Scientific classification
- Kingdom: Plantae
- Clade: Tracheophytes
- Clade: Angiosperms
- Clade: Eudicots
- Clade: Asterids
- Order: Asterales
- Family: Campanulaceae
- Genus: Lobelia
- Species: L. kalmii
- Binomial name: Lobelia kalmii L.

= Lobelia kalmii =

- Genus: Lobelia
- Species: kalmii
- Authority: L.
- Conservation status: LC

Species of flowering plant

Lobelia kalmii is a species of flowering plant with a distribution primarily across Canada and the northern United States in temperate and boreal regions. It was formerly known as Lobelia strictiflora (Rydb.) It is commonly known as Kalm's lobelia, Ontario lobelia and Brook lobelia.

==Description==
Lobelia kalmii is a small plant (10 – 40 cm) that grows in wet environments such as bogs, wet meadows, and rocky shorelines, including wet alvars, where it grows in calcareous soil or cracks between limestone rocks.
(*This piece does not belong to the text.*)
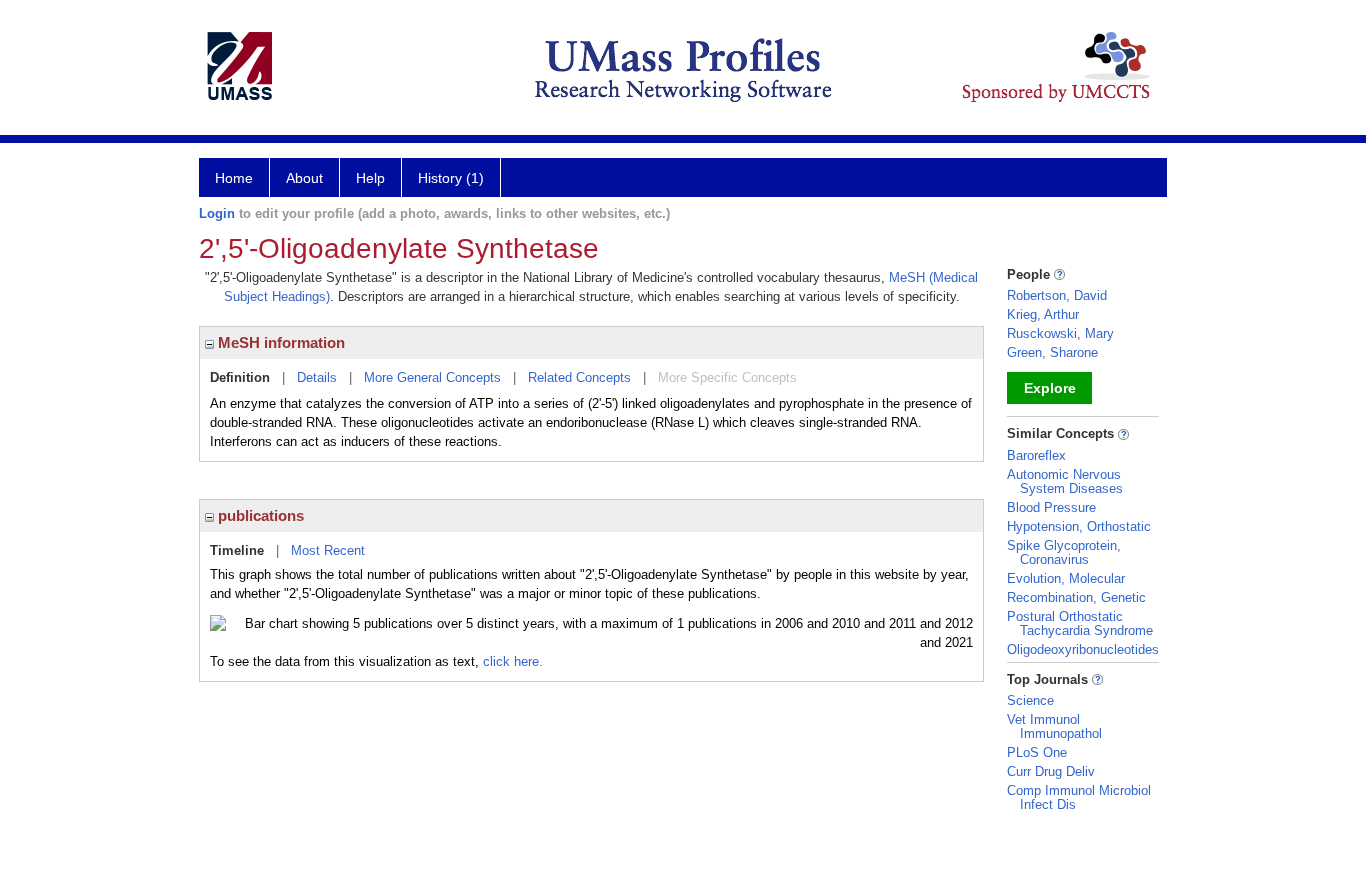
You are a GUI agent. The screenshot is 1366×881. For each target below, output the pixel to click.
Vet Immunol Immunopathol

It is a perennial herb that has blue flowers with a white center. It has thin upper leaves and spatulate basal leaves. The plant starts flowering in July and lasts into September.

==Cultivation and uses==
Although other species of Lobelia are cultivated for ornamental purposes, the small (1 cm) flowers of Lobelia kalmii have not endeared this plant to growers. However, it can be found through on seed exchanges among native plant enthusiasts. Its hardy nature may allow it to produce masses of scattered plants within downspout rock gardens. The plant attracts hummingbirds.

==Traditional use==
Native Americans used Lobelia to treat respiratory and muscle disorders, and as a purgative. The species used most commonly in modern herbalism is Lobelia inflata (Indian Tobacco).